Sensor Deployment and Coverage
In a typical sensor network application, sensors are to be placed (or deployed) so as to monitor a region or
a set of points. In some applications we may be able to select the sites where sensors are placed while in
others (e.g., in hostile environments) we may simply scatter (e.g., air drop) a sufficiently large number of
sensors over the monitoring region with the expectation that the sensors that survive the air drop will be
able to adequately monitor the target region. When site selection is possible, we use deterministic sensor
deployment and when site selection isn’t possible, the deployment is nondeterministic. In both cases, it
often is desirable that the deployed collection of sensors be able to communicate with one another, either
directly or indirectly via multihop communication.
Point Coverage
Figure 2 gives the greedy algorithm of Kar and Banerjee [32] to deploy a connected sensor network so
as to cover a set of points in Euclidean space. This algorithm, which assumes that r = c, uses at most
7.256 times the minimum number of sensors needed to cover the given point set [32]. It is easy to see
that the constructed deployment covers all of the given points and is a connected network.

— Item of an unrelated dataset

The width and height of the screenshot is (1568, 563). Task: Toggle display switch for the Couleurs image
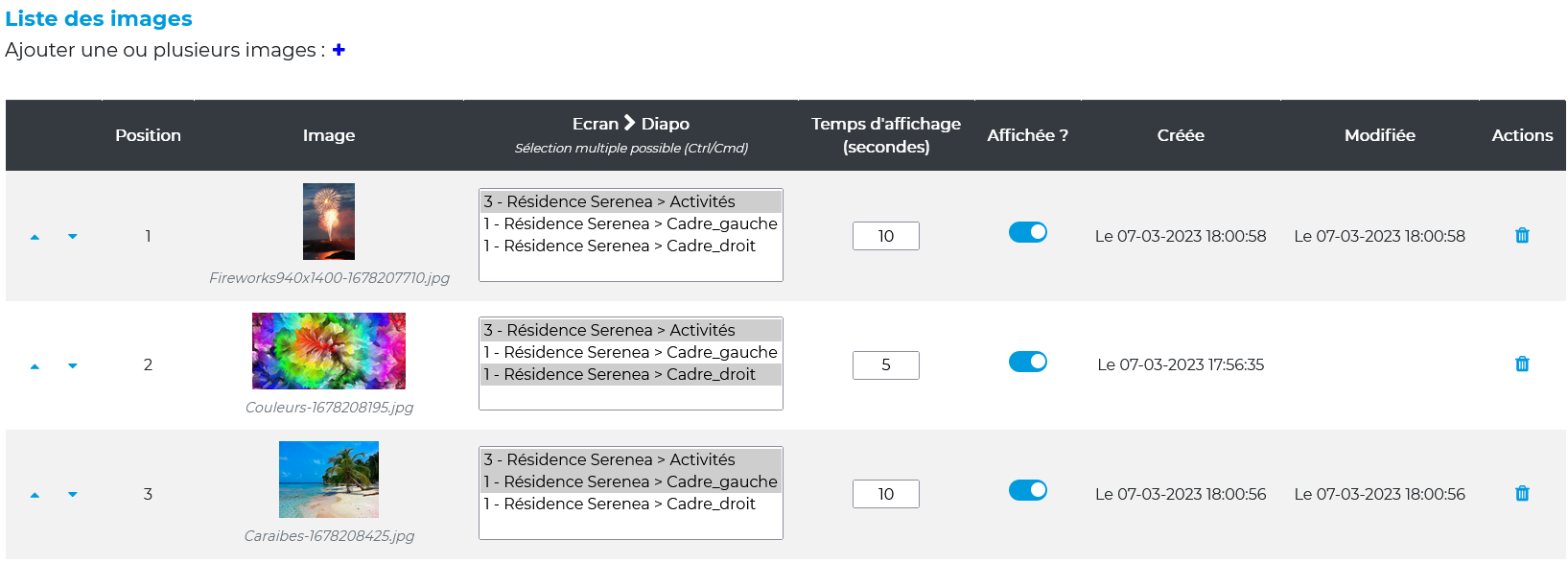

Maximizing Coverage Lifetime
When sensors are deployed in difficult-to-access environments, as is the case in many military applications,
a large number of sensors may be air-dropped into the region that is to be sensed. Assume that the sensors
that survive the air drop cover all targets that are to be sensed. Since the power supply of a sensor cannot
be replenished, a sensor becomes inoperable once it runs out of energy. Define the life of a sensor network
to be the earliest time at which the network ceases to cover all targets. The life of a network can be
increased if it is possible to put redundant sensors (i.e., sensors not needed to provide coverage of all
targets) to sleep and awaken these sleeping sensors when they are needed to restore target coverage.
Sleeping sensors are inactive while sensors that are awake are active. Inactive sensors consume far less
energy than active ones.